Look at North American green products.  Their p300 is pricey as all heck, but lay it and you'll be done.  Or, check with your nearest contractor supply house and they'll tell you who they sell and that vendor wll size it for you.

Recon1342
Recon1342 Dork
8/23/20 8:04 a.m.

GRM solution- find some railroad ties, grab a shovel, start digging. Use the ties to make terraces. Alternatively, you could put in a series of shallow berms to act as spreader dams. 

CyberEric
CyberEric Dork
8/23/20 12:53 p.m.

That area has been stripped of anything and everything that prevents erosion. That’s a problem. 

Wood chips, swales, plants. You don’t need terraces or railroad ties because the swale does the job for you, and you might not even need swales if you put down enough mulch/wood chips.

spitfirebill
spitfirebill MegaDork
8/23/20 3:24 p.m.
M2Pilot said:

I'm from NC and I recommend Kudzu.

Interspersed with bamboo.  

Recon1342
Recon1342 Dork
8/23/20 4:18 p.m.
spitfirebill said:
M2Pilot said:

I'm from NC and I recommend Kudzu.

Interspersed with bamboo.  

You guys are mean. If he does that, he'll wind up with a jungle, and a British chap in khakis and pith helmet will show up looking for a lost civilization...

Error404
Error404 Reader
8/23/20 5:49 p.m.
Recon1342 said:
spitfirebill said:
M2Pilot said:

I'm from NC and I recommend Kudzu.

Interspersed with bamboo.  

You guys are mean.
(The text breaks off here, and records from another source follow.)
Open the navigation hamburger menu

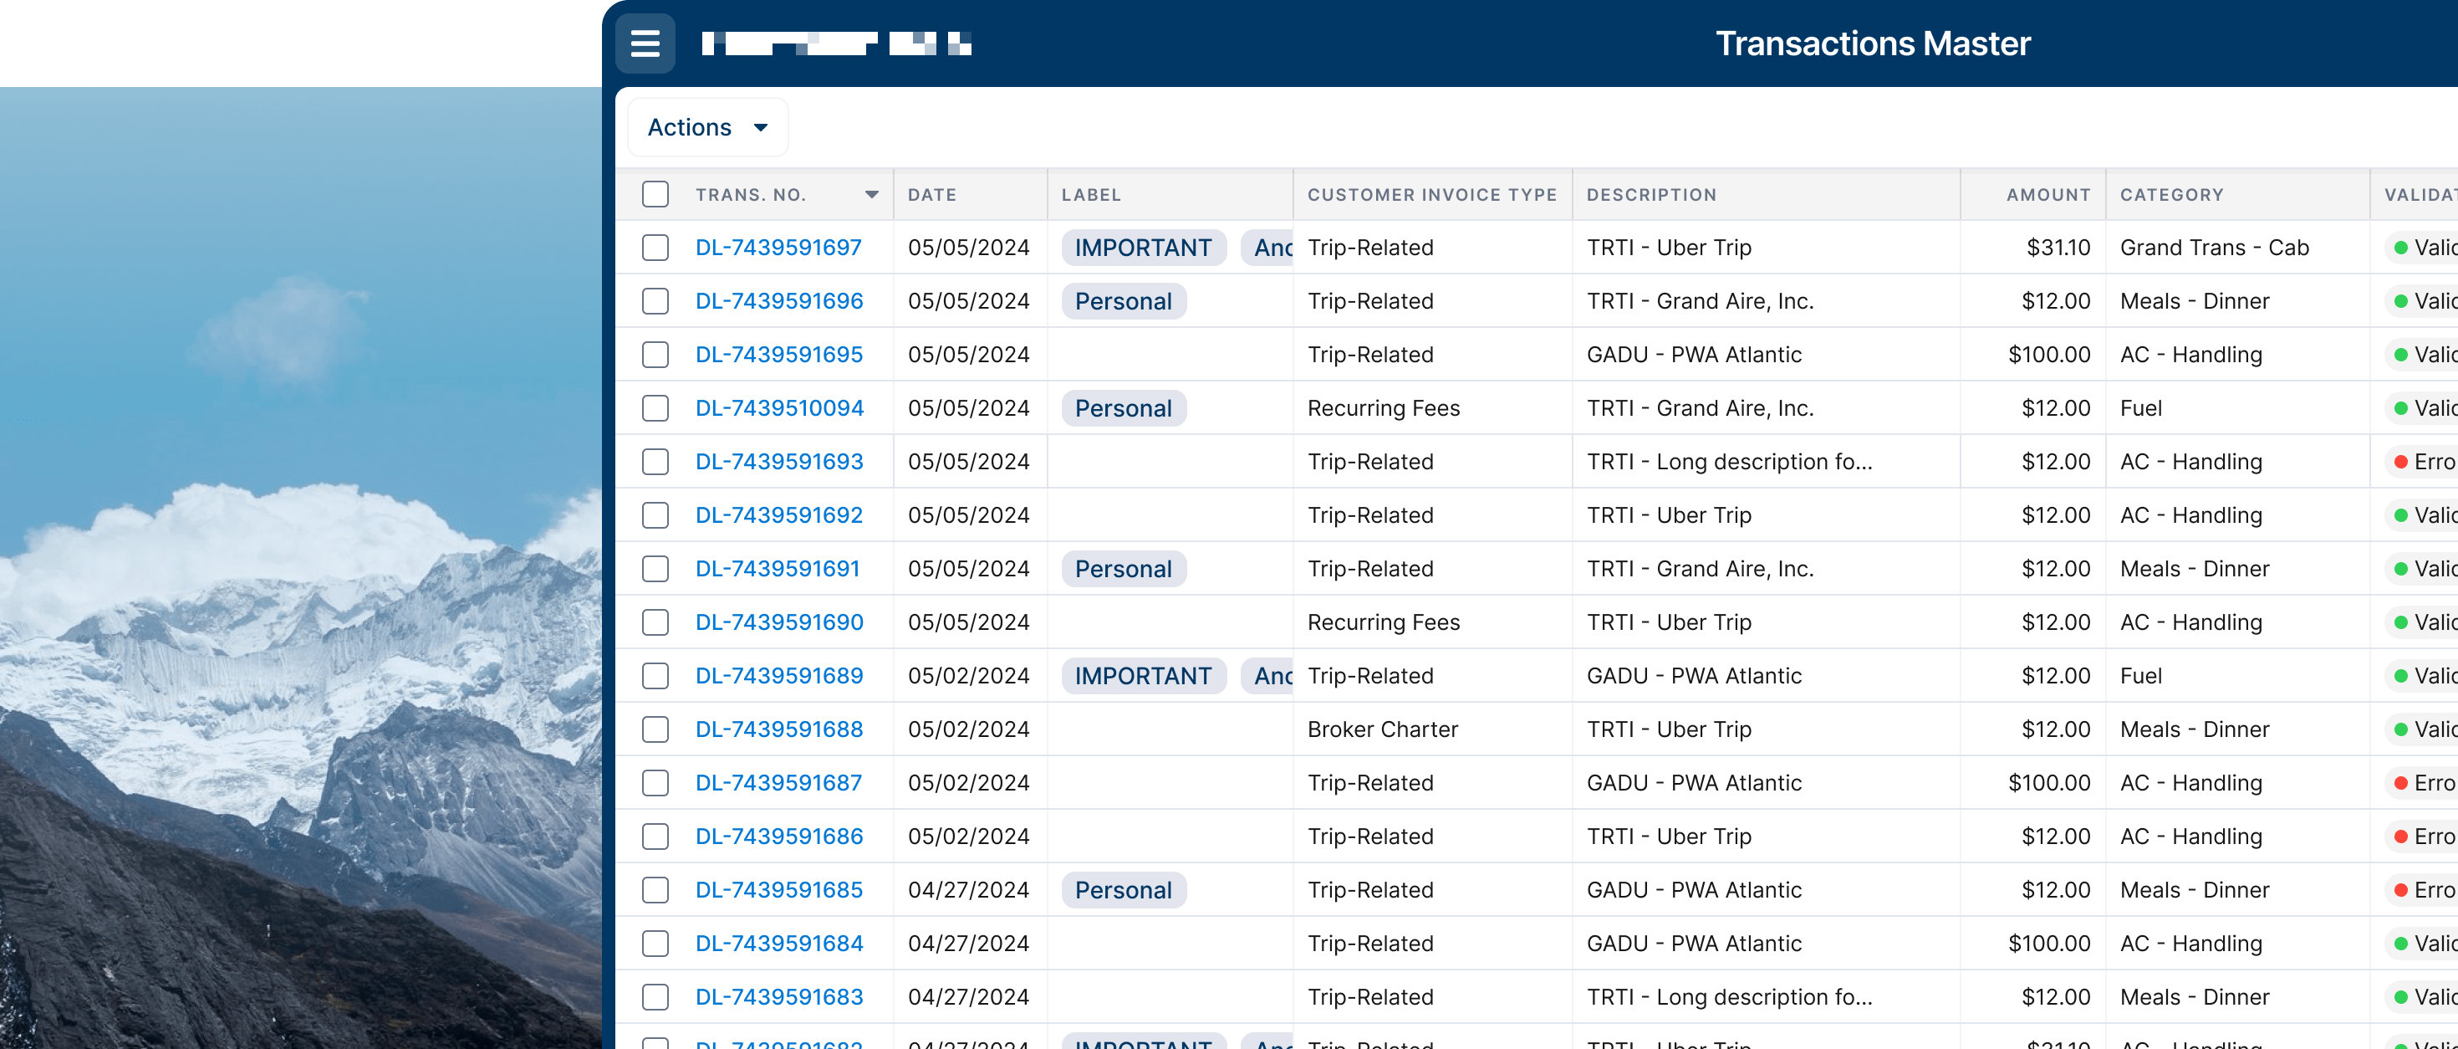[x=645, y=42]
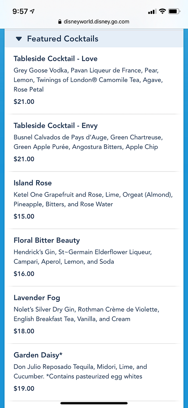Tap Lavender Fog ingredients description text
This screenshot has width=188, height=408.
[86, 314]
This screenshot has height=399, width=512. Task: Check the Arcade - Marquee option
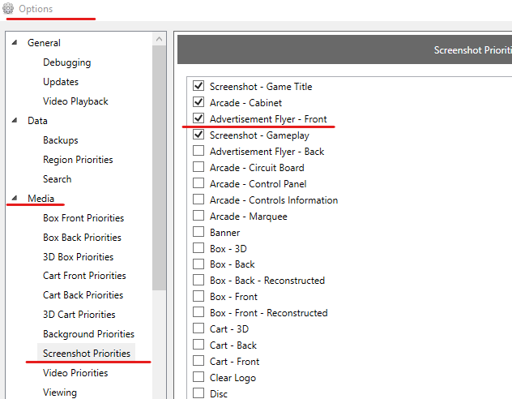[198, 216]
If he does that, he'll wind up with a jungle, and a British chap in khakis and pith helmet will show up looking for a lost civilization...

He might walk in british but he'll walk out with a lip full of Skoal and a hankering for a thin, vinegar-y sauce on pulled pork and slaw next to a Cook Out watermelon shake. 

slefain
slefain PowerDork
8/24/20 7:47 a.m.

If you have a few old project cars sitting around, you can do this:

Keith Tanner
Keith Tanner MegaDork
8/24/20 8:51 a.m.
slefain said:

If you have a few old project cars sitting around, you can do this:

My next door neighbour came across some 40's hoods out in a desert junkyard and decided to integrate them into his garden for some sort of aesthetic. It's not working. It just looks like someone dropped a few old hoods into a garden.
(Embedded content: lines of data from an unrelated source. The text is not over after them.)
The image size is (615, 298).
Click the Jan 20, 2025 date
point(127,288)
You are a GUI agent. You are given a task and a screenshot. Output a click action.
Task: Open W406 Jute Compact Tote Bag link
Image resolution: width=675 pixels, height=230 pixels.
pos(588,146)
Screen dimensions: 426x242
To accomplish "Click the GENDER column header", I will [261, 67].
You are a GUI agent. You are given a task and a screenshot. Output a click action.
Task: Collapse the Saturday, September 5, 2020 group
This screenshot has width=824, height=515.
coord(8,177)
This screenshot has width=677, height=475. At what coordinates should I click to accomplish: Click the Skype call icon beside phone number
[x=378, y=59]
So nderwater just needs to slow down the water. I'm sticking with my berms. For temporary control, you can use the rolls or mats of straw that are used for stormwater management in construction. 

Duke
Duke MegaDork
8/24/20 9:19 a.m.

And I still say dot juniper all over the area in a staggered grid about 4 feet on center.  Within a year or two it will fill in and never be a problem again.